Des fourgons durables et hautement configurables

Les premières années d'Addax ont été marquées par la détermination et l'optimisme. Son PDG de l'époque, Jean-Charles Carrette, la décrivait fièrement comme “un symbole de la fabrication locale et de l'innovation”, offrant des fourgonnettes entièrement numérisées et hautement configurables, fabriquées à partir de pièces durables provenant en grande partie d'Europe. “Nous avons payé beaucoup de frais de scolarité”, a déclaré M. Carrette en 2022, “mais nous avons prouvé qu'une entreprise belge peut être leader dans le domaine des transports propres”.”

Mais les fissures ont commencé à apparaître bien avant l'effondrement de cette semaine. Malgré un chiffre d'affaires de 12,6 millions d'euros l'année dernière, la société enregistrait des pertes financières considérables. Sa perte nette s'est creusée pour atteindre 4,9 millions d'euros, et une série d'injections urgentes de capitaux, dont 1,7 million d'euros levés fin 2024, n'ont pas suffi à stabiliser les opérations. Les auditeurs ont signalé des irrégularités comptables, notamment des coûts de R&D qui n'ont pas été imputés aux dépenses.

Une nouvelle direction pour redresser la barre

Un changement de direction devait servir de bouée de sauvetage pour inverser la trajectoire descendante. M. Carrette et son collègue de longue date Daniel Kedzierski ont démissionné au début de l'année, remplacés par Koen Verhellen en tant que PDG et Joris Noreillie en tant que directeur financier intérimaire. La nouvelle équipe de direction espérait sauver l'entreprise, mais les fournisseurs n'ont pas été payés et les récents tests de collision n'ont pas répondu aux attentes, ce qui a aggravé les perspectives de l'entreprise. Addax Motors a également eu du mal à atteindre ses objectifs de production ambitieux.

Addax Motors avait reçu un soutien substantiel de la part d'investisseurs publics et privés, notamment de la famille de brasseurs actionnaires d'AB InBev. Mais même ce soutien n'a pas pu protéger l'entreprise d'un marché mondial des véhicules électriques de plus en plus concurrentiel, dominé par des acteurs plus importants et encore mieux capitalisés de Chine et d'ailleurs.

Une liste d'échecs qui s'allonge

Cette faillite soulève des questions non seulement sur l'avenir d'Addax et sur la possibilité de trouver un acheteur, mais aussi sur la viabilité générale de la fabrication de VE à petite échelle en Europe.

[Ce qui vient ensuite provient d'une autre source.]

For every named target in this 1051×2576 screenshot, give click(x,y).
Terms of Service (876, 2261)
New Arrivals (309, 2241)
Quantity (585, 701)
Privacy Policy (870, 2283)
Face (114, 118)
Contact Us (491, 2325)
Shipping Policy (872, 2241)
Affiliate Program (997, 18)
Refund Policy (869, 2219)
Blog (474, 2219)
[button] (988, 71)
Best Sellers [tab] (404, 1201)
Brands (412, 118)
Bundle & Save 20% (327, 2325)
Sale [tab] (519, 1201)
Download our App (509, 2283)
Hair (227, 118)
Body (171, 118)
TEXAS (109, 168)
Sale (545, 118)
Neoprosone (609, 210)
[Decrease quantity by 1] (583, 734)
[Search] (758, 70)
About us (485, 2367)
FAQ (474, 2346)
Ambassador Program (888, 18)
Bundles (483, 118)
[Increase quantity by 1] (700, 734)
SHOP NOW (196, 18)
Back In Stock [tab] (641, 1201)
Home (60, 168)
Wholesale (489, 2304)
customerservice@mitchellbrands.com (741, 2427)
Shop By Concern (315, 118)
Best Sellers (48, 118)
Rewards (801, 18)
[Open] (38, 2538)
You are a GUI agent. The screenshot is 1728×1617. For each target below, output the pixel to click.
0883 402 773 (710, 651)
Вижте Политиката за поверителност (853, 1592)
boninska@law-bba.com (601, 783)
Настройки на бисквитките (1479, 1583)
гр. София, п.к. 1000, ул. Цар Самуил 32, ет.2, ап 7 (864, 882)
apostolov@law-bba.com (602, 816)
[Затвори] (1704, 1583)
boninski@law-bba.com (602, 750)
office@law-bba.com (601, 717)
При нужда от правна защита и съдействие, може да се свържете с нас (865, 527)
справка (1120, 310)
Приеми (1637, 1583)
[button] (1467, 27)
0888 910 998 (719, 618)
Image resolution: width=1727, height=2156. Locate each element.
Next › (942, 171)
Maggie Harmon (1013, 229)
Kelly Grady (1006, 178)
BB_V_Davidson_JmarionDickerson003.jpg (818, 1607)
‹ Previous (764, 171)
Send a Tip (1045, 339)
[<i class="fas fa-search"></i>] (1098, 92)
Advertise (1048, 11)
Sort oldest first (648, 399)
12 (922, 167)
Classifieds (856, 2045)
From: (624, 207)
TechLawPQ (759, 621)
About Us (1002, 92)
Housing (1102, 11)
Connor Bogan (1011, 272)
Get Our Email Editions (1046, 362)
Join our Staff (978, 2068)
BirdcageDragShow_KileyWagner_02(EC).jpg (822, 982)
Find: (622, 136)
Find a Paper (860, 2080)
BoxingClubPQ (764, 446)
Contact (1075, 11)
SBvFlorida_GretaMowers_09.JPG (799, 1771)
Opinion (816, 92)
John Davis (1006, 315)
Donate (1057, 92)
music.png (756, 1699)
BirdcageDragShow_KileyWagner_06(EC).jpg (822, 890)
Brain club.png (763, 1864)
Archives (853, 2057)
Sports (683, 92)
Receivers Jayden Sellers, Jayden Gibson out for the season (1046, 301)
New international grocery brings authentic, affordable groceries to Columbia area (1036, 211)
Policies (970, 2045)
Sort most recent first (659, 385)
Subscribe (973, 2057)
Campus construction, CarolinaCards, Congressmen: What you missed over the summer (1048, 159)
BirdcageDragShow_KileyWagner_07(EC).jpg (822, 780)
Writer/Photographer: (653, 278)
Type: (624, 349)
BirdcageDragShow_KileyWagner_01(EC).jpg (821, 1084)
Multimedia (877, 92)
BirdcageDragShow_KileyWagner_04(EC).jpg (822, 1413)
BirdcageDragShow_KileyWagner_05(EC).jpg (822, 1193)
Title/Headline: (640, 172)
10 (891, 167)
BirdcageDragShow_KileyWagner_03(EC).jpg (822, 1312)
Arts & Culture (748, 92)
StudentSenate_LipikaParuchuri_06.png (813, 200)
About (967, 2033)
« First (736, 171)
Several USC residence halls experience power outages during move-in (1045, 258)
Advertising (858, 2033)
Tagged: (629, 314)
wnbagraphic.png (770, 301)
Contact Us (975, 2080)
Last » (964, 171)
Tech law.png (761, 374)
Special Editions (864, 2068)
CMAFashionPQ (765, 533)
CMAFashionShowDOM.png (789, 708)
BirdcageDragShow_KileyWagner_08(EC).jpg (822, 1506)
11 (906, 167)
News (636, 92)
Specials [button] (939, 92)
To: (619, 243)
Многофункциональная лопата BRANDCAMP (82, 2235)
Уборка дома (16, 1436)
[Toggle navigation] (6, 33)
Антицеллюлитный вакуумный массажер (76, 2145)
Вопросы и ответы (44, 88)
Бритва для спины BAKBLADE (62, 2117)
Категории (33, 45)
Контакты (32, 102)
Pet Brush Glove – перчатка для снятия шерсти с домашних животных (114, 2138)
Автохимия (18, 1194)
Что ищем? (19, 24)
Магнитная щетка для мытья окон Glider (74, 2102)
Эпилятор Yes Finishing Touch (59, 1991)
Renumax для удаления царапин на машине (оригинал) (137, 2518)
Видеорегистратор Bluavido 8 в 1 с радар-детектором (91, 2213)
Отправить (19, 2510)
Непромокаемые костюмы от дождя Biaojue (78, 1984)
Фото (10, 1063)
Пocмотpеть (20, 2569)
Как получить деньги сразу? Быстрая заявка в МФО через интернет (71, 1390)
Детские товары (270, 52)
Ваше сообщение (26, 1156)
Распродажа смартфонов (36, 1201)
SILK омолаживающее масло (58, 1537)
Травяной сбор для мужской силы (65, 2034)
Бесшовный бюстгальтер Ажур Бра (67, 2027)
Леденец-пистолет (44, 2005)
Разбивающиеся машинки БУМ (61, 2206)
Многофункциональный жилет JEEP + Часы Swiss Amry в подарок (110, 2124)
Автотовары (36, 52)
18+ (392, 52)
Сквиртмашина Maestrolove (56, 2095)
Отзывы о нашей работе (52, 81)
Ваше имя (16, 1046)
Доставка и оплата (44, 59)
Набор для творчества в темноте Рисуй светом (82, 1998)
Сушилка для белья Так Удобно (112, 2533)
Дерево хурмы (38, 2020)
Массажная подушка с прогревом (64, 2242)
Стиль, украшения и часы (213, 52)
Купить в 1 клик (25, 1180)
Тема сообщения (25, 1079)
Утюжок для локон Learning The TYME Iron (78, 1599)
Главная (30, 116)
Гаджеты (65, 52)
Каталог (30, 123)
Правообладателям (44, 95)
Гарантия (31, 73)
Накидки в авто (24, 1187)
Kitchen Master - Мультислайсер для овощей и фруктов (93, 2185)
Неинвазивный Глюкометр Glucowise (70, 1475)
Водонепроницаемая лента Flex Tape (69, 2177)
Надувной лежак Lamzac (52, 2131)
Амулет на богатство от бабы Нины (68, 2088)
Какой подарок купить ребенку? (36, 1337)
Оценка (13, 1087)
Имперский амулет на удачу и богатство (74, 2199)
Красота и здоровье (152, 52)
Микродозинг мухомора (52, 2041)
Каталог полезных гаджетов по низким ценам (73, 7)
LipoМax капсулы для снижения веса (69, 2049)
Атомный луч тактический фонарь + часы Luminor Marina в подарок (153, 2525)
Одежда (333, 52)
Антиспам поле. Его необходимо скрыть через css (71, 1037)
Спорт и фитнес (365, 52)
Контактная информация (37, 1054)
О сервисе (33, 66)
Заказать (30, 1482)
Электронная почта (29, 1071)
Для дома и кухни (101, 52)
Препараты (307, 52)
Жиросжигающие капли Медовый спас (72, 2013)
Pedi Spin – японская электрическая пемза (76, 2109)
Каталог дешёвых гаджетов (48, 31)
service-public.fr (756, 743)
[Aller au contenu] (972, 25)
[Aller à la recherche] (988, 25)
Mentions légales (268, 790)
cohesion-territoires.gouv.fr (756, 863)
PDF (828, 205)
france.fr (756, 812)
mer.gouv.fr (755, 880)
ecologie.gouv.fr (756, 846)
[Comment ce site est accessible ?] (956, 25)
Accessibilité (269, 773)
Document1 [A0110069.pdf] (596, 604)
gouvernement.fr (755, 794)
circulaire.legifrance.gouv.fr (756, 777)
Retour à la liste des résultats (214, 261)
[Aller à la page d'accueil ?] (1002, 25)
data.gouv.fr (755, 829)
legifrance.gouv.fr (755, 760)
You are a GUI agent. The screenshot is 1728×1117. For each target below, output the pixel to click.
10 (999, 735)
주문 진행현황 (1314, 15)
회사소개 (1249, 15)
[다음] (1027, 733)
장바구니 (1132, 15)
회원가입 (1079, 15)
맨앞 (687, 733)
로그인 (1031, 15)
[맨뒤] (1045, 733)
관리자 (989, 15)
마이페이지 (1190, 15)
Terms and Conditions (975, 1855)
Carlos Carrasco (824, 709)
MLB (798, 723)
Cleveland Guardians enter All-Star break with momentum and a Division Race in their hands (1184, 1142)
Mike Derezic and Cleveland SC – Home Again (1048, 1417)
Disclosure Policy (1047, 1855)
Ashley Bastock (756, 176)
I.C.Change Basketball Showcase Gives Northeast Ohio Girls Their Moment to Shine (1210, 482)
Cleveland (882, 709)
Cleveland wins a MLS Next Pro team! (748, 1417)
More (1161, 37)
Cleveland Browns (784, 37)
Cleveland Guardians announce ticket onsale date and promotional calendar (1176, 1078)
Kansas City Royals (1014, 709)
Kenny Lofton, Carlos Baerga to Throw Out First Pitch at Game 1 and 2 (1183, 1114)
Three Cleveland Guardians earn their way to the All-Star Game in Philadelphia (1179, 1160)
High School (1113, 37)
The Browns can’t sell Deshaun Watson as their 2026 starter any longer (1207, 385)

Avec le néerlandais Lightyear, l'allemand Sono Motors (la branche véhicules) et Streetscooter, le français Hopium, le suédois Volta et Uniti, la liste des tentatives avortées s'allonge à un rythme alarmant.

Pour une entreprise qui se présentait autrefois avec fierté comme un modèle d'entrepreneuriat régional, la chute soudaine d'Addax Motors rappelle à quel point il est difficile de traduire la rhétorique du développement durable en réalité industrielle.